Esqueci da chave, pulei dentro da caçamba e comecei a cavar com as mãos. “É o meu anjo!” O Aureus começou a cavar também e falei para ele: “É o nosso anjo!” Conforme íamos cavando, mais eu acreditava que era um anjo mesmo e que estava vivo! Uma mão saiu do entulho enquanto eu tirava uma pedra do rosto do anjo. Ele estava bem machucado! Peguei-o no colo e levei-o para dentro. A chave estava com o Aureus o tempo todo e ele estava ágil como um ninja, como a situação exigia.

Fomos direto para o porão, acomodei o anjo na bancada, indiquei ao Aureus onde estava o estojo de primeiros socorros, dei uma olhada geral no estado da criatura e tive certeza que era mesmo um anjo. Estava bem machucado, sangue coagulado e sujo nas asas, faltando penas em vários lugares, como se fossem arrancadas de uma vez, os olhos inchados e roxos, o rosto esfolado, vários cortes na pele.
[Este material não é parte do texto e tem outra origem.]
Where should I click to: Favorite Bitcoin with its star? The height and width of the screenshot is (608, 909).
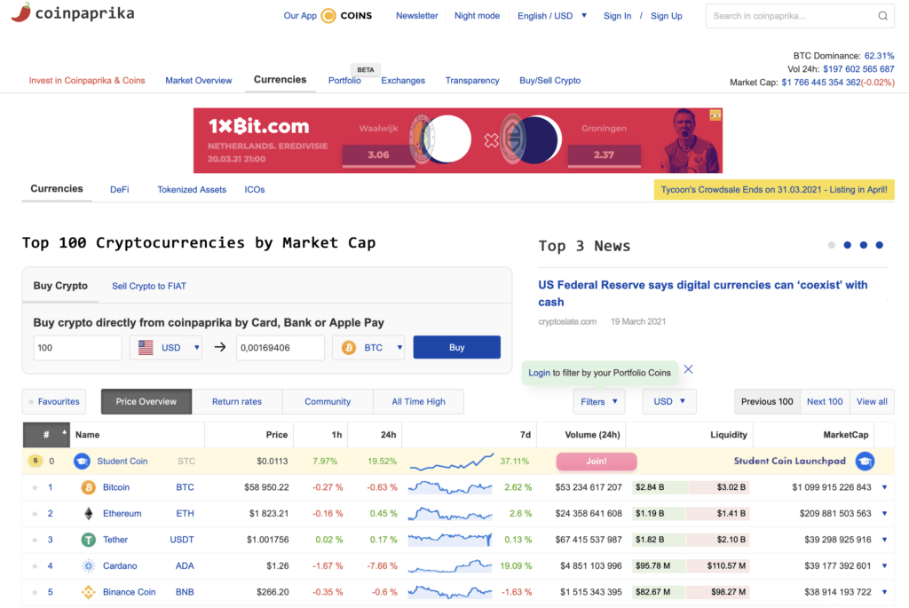tap(33, 487)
Tive um sobressalto quando ouvi uma voz macia perto do meu ouvido sussurrar: “Obrigado...” O anjo estava de boca fechada, o Aureus ainda estava procurando o estojo de primeiros socorros, não havia mais ninguém no porão! O anjo encostou a mão na minha e senti um leve choque quase elétrico e ouvi outra vez o mesmo sussurro. O Aureus chegou com o estojo de primeiros socorros e voltei à realidade.

— Esse anjo tá mal mesmo!

— Lava bem aquela bacia e enche de água. Calma, a gente vai cuidar de você.

“Obrigado...”

— Falou comigo, Carlos?

— Não fui eu; foi ele.

“Obrigado...”

— O anjo fala sem abrir a boca?

— Me ajuda a lavar os machucados. Deixa a água escorrer de leve. Tá doendo né?

“Um pouco...”

— O anjo fala dentro a da cabeça da gente!

— É telepatia, Aureus. Telepatia.

— Então cuidado com o que pensa...

— Como você foi parar naquela caçamba?

— Acho que ele não quer falar sobre isso.
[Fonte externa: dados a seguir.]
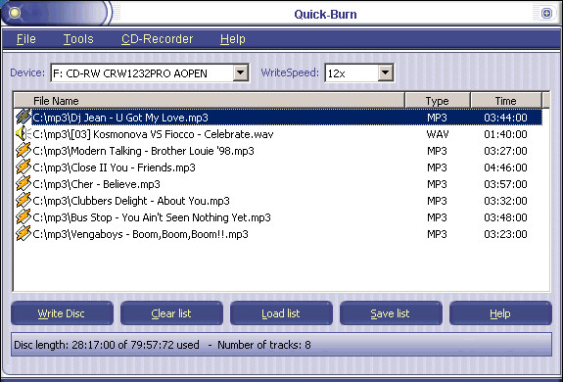
Task: Expand the Device dropdown arrow
Action: (241, 72)
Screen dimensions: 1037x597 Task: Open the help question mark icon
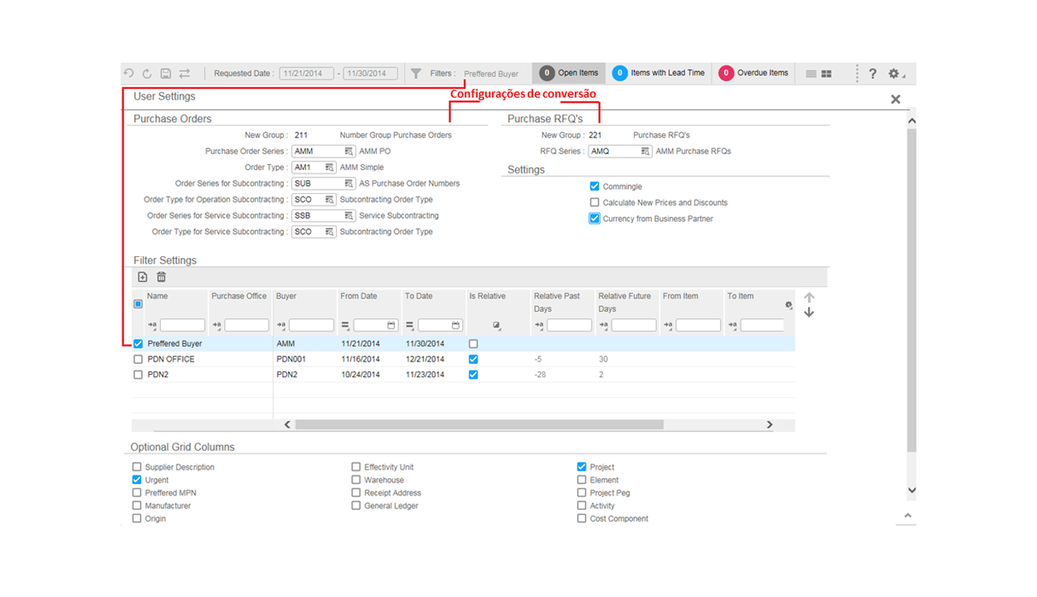pyautogui.click(x=872, y=74)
— Vamos lavar bem com água e sabão os seus machucados.

“Obrigado...”

— Se doer muito você avisa...

— Anjo, qual o seu nome?

“O que você mais gostar...”

— Que nome a gente dá pra esse anjo, Carlos?

— Depois a gente vê isso, agora me ajuda a virar ele de lado.

— Puta corte grande aí nas costas!

— Ainda bem que é raso!

— Será que ele fica bom?

— Acho que sim. Só não sei o que fazer com ele depois!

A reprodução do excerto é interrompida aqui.